In another post, that I published a few days after I started this blog, I gave my personal list of the top 10 movies of 2010, with the glaring omission of the Oscar winner for best-picture that I hadn’t seen at the moment. It is now my belief that my winner for 2010 continues to be Inception, but the time-piece starred by Colin Firth as the stuttering King George VI deserves to be placed in close second.
The motion picture is one, among the great contenders for Oscar gold, that excels in its simplicity and that relies, primarily, on the romanticism of the story and the craft of a very talented cast. The movie is set in England, right before the passing of King George V and in the years leading to the beginning of WWII. The story follows the ascendance of the younger son of the king of England (Colin Firth), referred to as “The Duke of Yorke” by the commonfolk, or simply as “Bertie” by friends and family. The Duke is quickly presented to us as a man with a stammer that steams from deeply rooted insecurities, none greater than the fear to public speaking.
It is apparent early on that this is also a man of good, with love and care for his family, and an honest interest to serve his father, the King, and the British people. The duchess, remarkably portrayed by Helena Bonham Carter, is in love with that man. She feels that he is in pain, trapped inside his body, unable to speak his mind and fulfill his calling. The duchess seeks for treatment time and time again and, with every unsuccessful attempt, pushes her husband closer to a helpless frustration. Happily, she eventually comes across an eccentric therapist named Lionel Rogue, played by the ever-charming and wonderful Geoffrey Rush, that quickly shows a reluctant and pessimistic Duke that it is indeed possible to overcome his stammer.

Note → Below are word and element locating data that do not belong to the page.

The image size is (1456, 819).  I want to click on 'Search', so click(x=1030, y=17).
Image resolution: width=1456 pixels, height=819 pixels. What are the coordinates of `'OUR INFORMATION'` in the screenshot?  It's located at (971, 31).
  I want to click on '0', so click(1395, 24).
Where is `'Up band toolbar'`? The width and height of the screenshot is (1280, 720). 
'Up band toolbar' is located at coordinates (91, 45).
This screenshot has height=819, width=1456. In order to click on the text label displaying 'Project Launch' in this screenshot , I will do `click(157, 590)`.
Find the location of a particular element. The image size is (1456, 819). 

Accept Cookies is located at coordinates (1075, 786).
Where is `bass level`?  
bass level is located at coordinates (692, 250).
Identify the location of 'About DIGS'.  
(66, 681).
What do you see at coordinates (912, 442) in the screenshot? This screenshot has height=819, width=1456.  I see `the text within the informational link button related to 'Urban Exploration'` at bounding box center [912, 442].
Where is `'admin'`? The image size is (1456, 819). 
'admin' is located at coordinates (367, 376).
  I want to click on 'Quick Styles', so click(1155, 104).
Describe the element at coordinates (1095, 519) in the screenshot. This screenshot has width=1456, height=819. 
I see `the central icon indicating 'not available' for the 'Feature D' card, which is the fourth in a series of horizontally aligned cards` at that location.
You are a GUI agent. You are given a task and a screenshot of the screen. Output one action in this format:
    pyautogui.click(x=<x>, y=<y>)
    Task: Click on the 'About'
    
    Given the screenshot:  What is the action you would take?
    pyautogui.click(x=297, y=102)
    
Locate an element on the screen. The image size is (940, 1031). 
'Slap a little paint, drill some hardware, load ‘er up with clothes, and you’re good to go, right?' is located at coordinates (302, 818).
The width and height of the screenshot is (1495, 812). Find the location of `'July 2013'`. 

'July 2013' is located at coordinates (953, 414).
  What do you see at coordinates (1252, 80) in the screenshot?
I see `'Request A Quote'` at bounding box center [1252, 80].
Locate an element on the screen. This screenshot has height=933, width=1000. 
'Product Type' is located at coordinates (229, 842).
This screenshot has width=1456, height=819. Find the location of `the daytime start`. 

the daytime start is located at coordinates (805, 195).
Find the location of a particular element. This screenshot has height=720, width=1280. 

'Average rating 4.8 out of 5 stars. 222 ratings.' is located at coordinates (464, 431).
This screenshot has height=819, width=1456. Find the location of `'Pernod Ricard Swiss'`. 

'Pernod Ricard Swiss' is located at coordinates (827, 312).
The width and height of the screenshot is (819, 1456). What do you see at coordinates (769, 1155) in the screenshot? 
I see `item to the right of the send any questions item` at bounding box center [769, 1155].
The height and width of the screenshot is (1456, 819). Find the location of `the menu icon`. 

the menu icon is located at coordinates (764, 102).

The complexity and frustration of the Duke’s inability to speak is impressively portrayed by Colin Firth, deserved Oscar winner for Best Actor, and his performance is accompanied by a cast that is as effortlessly great as its leading man, making the story work with every scene, and allowing us to fully immerse in the struggle of an intelligent young prince that rises to King despite all of his fears.
The King’s Speech is simple in that it relies on a linear time-piece type story that is more or less well known. The rise of the young Duke to the throne of England is a story of great improbability that portrays an otherwise unapproachable figure as a deeply human and flawed man. In his quest to overcome adversity, he conquers his fears, reaches his full potential and, in doing so, builds an unlikely friendship with a therapist who he would have never spoken to as his equal in any other scenario. The movie is as much of a buddy-comedy with a lot of heart as it is a romantic story about overcoming adversity.
Unlike other critically-acclaimed movies of 2010, The King’s Speech does simple things remarkably well, which is better than trying to be different but failing to do so. The director, Tom Hoopper, reminds us that there are still “real” and moving stories that treated with care and with the right cast can excel beyond its scale, and beyond Oscar-gold, to become one of the best films ever made.